Könnte man also sagen, dass Sie von Carnipaths in Ihrer Allianz mit den Lebensmittelkonzernen die Interessenvertretung Ihres Klientels darstellen?
Sehen Sie, unser Klientel, die Touristen, die auf Kosten ihres Fleisches auf Weltreise gehen, das ist der kleine Mann, die kleine Frau, die in ihrem Leben vor Carnipaths nicht wirklich viel von der Welt zu sehen gekriegt haben. Und doch sind unsere Touristin und unser Tourist für den Hersteller des
jeweiligen Produktes die Endverbraucher, die Kunden, die Königinnen und König. Diejenigen, bei denen das, was auch immer, nach der langen Reise letztendlich auf dem Teller landet, Endstation Teller quasi.

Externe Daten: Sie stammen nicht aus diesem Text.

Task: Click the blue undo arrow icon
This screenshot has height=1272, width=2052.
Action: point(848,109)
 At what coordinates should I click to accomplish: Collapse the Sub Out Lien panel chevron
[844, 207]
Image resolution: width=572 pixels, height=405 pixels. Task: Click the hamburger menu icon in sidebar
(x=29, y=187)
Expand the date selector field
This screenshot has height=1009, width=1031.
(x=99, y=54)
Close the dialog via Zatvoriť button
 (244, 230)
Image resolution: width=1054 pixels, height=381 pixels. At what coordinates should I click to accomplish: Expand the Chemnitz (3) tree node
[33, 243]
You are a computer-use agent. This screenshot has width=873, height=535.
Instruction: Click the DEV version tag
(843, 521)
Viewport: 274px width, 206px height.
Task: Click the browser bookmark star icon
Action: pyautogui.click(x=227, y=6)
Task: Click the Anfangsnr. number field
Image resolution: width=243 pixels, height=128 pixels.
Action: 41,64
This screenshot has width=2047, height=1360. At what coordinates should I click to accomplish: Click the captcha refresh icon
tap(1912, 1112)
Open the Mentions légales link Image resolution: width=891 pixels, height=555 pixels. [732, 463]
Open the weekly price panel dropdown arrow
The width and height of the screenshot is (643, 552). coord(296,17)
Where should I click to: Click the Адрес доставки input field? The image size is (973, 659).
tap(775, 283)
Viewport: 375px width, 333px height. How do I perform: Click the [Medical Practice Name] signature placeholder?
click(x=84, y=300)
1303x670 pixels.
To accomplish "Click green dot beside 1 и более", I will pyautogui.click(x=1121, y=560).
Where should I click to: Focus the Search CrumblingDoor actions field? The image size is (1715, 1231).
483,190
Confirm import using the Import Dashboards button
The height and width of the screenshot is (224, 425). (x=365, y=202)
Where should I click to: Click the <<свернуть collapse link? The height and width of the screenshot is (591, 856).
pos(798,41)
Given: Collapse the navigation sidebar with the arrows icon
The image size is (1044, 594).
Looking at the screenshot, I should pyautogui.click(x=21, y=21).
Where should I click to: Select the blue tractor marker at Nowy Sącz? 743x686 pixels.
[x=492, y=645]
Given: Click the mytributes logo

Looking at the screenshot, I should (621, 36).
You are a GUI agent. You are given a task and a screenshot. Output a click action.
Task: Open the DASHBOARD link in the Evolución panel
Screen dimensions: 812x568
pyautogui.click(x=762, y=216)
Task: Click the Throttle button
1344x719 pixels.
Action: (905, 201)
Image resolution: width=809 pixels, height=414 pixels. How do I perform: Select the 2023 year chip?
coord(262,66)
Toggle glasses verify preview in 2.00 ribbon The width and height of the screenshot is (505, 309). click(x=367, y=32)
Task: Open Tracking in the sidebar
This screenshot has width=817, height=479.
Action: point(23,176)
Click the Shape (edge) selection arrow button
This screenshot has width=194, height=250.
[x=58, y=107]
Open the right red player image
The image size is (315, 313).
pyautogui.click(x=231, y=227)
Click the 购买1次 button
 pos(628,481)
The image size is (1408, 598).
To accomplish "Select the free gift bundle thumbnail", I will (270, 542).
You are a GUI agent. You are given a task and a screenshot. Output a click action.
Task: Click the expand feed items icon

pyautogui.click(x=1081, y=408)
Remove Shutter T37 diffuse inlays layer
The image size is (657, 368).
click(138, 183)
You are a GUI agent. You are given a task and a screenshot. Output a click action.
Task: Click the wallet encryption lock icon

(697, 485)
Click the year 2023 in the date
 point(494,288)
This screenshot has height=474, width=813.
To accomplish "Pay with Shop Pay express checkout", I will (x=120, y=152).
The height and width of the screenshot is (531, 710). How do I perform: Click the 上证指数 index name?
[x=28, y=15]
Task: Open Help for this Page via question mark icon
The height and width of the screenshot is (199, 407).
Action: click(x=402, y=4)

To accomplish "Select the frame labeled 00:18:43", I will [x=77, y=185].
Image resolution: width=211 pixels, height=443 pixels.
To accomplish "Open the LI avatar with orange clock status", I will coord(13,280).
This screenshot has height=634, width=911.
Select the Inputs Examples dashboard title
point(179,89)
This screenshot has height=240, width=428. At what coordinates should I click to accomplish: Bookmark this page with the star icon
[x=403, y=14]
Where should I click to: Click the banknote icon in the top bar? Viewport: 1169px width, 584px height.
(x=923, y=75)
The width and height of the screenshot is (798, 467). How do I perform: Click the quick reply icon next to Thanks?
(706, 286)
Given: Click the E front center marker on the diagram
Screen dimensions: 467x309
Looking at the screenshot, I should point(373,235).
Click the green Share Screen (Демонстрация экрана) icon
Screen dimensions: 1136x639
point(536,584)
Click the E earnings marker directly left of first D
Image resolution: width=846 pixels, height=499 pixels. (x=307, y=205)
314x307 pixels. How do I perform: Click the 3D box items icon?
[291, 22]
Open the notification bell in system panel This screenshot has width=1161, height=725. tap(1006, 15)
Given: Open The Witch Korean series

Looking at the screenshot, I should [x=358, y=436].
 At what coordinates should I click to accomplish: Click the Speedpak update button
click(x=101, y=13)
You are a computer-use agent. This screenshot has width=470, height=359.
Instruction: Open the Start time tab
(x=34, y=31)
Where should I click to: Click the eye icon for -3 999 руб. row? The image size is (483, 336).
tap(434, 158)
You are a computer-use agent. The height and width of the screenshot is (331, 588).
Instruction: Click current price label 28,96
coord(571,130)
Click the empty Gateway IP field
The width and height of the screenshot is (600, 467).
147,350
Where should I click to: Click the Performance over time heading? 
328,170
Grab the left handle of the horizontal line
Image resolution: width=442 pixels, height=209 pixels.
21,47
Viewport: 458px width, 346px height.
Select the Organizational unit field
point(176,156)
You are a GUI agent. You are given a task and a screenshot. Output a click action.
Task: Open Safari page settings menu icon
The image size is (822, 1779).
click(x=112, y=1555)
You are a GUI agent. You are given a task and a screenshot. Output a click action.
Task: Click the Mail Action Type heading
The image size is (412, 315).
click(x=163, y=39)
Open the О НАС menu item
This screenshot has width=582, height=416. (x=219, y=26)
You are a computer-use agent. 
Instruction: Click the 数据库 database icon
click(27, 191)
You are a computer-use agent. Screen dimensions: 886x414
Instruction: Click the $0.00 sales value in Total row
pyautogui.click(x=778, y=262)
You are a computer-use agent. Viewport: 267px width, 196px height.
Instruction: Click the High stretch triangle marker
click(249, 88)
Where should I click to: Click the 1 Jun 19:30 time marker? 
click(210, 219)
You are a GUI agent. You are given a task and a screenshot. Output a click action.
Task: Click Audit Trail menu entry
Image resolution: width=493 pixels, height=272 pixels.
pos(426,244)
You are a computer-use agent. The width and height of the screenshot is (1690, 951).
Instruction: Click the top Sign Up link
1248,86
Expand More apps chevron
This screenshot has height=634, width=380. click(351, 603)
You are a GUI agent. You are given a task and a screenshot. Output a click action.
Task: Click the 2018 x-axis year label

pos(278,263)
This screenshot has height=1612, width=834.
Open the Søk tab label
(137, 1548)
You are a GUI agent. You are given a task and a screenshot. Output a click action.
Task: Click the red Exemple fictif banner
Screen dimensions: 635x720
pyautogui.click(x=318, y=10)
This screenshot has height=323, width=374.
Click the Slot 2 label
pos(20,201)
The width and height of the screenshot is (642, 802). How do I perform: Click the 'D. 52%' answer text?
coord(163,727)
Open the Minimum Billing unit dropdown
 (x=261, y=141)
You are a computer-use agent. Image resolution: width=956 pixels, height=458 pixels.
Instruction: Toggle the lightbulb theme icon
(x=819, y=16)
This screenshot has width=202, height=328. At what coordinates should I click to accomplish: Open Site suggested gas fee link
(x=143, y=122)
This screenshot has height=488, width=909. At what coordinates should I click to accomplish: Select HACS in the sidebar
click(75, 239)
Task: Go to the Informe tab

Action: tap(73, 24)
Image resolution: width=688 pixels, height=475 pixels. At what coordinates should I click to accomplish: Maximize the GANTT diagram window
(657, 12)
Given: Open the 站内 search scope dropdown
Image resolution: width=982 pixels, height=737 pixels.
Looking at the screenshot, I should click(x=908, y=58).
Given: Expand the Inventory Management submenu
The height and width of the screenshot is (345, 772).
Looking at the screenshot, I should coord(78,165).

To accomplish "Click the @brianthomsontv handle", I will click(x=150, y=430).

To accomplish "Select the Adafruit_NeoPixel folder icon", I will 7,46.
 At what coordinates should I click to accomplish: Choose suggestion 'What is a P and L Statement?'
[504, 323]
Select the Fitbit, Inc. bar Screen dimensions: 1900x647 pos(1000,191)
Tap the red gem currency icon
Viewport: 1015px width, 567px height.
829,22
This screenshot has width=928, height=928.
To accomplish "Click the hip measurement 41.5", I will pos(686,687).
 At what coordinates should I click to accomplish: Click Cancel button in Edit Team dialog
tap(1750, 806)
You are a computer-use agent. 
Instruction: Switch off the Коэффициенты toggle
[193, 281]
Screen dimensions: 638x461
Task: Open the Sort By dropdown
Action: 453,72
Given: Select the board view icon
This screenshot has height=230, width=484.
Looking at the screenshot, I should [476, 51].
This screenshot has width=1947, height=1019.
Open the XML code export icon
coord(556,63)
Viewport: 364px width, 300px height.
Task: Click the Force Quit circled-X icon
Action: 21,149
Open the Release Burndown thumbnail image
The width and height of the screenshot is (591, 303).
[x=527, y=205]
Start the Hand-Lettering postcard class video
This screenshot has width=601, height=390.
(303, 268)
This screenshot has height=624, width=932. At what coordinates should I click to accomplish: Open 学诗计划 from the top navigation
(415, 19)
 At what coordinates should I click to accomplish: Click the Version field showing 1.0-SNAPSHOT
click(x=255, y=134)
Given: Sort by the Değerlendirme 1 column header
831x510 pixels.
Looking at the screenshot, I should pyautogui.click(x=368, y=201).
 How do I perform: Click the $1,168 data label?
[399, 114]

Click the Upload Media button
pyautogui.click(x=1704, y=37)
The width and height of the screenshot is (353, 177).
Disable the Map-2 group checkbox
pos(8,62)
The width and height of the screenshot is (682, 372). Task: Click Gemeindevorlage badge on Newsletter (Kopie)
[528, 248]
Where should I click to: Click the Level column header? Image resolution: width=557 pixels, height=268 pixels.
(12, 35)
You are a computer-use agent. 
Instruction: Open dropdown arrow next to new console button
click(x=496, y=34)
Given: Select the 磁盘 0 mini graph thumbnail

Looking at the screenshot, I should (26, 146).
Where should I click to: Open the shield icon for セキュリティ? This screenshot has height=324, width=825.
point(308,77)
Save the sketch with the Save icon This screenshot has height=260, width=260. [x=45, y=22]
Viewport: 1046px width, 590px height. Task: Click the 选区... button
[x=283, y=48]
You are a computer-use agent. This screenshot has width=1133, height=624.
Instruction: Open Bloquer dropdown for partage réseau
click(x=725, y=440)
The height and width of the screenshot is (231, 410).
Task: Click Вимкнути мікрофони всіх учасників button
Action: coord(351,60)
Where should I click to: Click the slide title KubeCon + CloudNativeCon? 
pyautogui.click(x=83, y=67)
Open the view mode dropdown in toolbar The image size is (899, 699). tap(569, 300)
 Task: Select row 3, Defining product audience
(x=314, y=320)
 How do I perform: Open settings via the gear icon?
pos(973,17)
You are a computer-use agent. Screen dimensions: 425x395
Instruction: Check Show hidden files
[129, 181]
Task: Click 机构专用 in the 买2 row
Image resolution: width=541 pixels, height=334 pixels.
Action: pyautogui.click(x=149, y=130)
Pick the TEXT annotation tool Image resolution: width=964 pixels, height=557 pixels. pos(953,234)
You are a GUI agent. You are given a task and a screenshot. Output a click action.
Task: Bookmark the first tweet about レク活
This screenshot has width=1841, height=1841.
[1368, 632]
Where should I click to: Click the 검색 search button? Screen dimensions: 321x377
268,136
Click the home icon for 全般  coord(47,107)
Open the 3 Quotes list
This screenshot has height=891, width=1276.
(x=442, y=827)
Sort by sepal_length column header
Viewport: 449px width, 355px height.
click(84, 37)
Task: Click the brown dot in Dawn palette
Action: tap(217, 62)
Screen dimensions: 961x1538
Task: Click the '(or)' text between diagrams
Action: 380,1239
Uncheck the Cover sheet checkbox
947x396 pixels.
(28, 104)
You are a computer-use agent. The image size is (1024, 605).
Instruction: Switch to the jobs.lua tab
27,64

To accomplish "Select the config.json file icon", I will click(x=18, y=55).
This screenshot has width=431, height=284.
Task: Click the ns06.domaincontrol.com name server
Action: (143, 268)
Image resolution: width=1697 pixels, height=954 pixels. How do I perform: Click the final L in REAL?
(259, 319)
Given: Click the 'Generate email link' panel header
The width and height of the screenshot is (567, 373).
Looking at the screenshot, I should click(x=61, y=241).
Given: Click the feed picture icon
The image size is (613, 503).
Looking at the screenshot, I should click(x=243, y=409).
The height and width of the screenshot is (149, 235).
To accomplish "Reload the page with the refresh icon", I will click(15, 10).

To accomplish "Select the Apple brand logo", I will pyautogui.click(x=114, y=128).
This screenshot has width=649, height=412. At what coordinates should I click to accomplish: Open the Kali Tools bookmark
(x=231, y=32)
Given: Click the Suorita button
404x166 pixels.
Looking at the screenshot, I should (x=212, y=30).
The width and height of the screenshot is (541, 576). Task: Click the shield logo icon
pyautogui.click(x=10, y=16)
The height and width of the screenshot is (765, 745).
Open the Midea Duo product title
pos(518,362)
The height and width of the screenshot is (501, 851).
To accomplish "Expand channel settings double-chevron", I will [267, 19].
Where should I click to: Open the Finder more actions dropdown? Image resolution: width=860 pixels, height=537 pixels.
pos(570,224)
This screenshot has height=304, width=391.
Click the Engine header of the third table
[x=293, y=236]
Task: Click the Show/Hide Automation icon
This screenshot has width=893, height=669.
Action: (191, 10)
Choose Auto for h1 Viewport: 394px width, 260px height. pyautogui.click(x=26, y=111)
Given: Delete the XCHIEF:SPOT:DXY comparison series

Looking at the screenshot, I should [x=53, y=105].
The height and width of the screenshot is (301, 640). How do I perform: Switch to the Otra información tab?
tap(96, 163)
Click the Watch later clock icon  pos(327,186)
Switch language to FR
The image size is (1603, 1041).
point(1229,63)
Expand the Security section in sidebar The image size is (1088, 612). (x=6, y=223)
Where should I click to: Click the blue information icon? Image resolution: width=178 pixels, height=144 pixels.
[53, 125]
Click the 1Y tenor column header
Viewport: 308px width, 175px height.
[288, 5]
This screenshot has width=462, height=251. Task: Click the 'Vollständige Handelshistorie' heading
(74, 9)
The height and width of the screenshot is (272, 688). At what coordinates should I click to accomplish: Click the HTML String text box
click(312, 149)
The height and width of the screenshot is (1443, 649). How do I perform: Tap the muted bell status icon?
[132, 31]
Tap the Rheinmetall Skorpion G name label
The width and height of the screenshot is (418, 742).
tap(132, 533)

Die Konsumenten begleiteten ihr Essen um die Welt und sind bei der Entstehung zugegen. Obschon, und das wäre vorsorglich hinzuzufügen, ein direkter Einblick in die Herstellung nicht möglich ist, aus Sicherheitsgründen, Gründen der Hygiene und unserer Unternehmensphilosophie. Kurz, unsere Touristin, unser Tourist ist zugleich Konsument, und, das möchte ich noch einmal betonen, steht hiermit im Zentrum eines dualen Bemühens.
Meine Meinung: Carnipaths schlägt weitaus mehr Fliegen mit einer Klappe, als die meisten Unternehmen. Eine Tatsache, die, wenn Sie mich fragen, an unserem überproportionalen Erfolg sichtbar wird.